Diving at SS Macedon Wreck
IntermediateReview

SS Macedon Wreck

Rottnest Island, WA

Water temp18-23°C
Visibility8-18m
Depth5-12m
Best timeDecember to April

SS Macedon Wreck: Rottnest Dive Guide

By ScubaDownUnder Team · 2026-06-05

# SS Macedon [Wreck](https://scubadownunder.com/blog/best-wreck-dives-in-australia) Dive Site Guide

The Macedon's boiler stands almost upright on a limestone bottom, encrusted with sponge, draped in weed, and surrounded by a debris field of twisted hull plating, machinery fragments, and the original anchor lying half-buried in the sand. The wreck sits in 5 to 12 metres of water on Rottnest Island's northern reef and is one of [Western Australia](https://scubadownunder.com/blog/best-places-to-dive-in-western-australia)'s most accessible historic wreck dives, suitable for divers from the Open Water certification level upwards.
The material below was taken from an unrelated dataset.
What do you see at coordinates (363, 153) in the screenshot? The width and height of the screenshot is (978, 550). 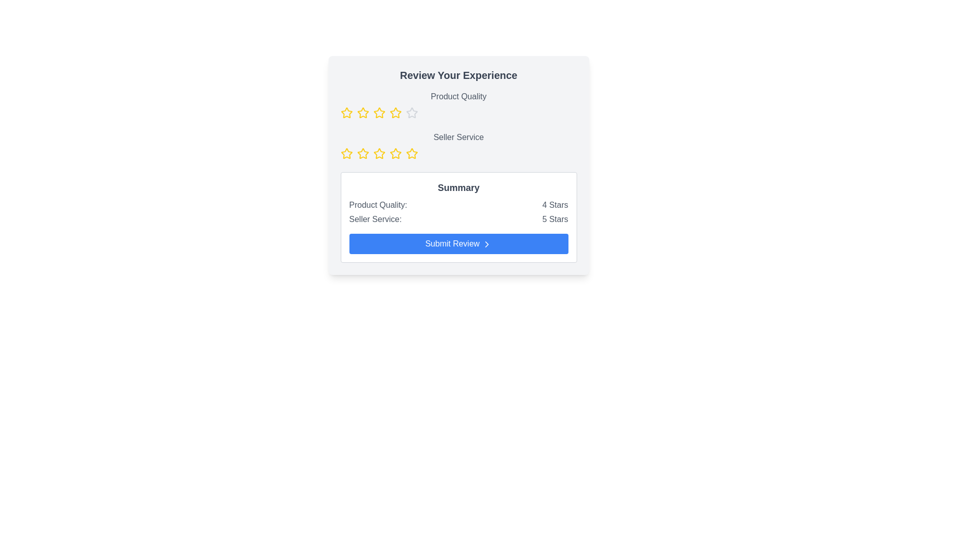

Wrecked in 1883 during a coastal voyage in heavy weather, the 64-metre iron-hulled steamship broke up over the subsequent decades and now sits as a scattered but recognisable structure that supports a dense temperate fish community and a substantial encrusting invertebrate growth built over more than a century.

The Macedon was a passenger and cargo steamship operating between Fremantle, the Goldfields ports, and Singapore in the 1870s and 1880s. Owned by the Adelaide Steamship Company, the vessel struck the western end of Rottnest's reef on 18 August 1883 in heavy weather and dragged onto the reef where she broke up rapidly. All passengers and crew survived. The Whadjuk Noongar people are the traditional custodians of Rottnest Island (Wadjemup), which served as an Aboriginal prison from 1838 to 1931 and is today administered by the Rottnest Island Authority. The Macedon wreck is registered under the Western Australian Maritime Archaeology Act and the wreck site (along with several other Rottnest shipwrecks) carries heritage protection. The wreck has been documented progressively by the WA Museum maritime archaeology team across multiple campaigns since the 1970s.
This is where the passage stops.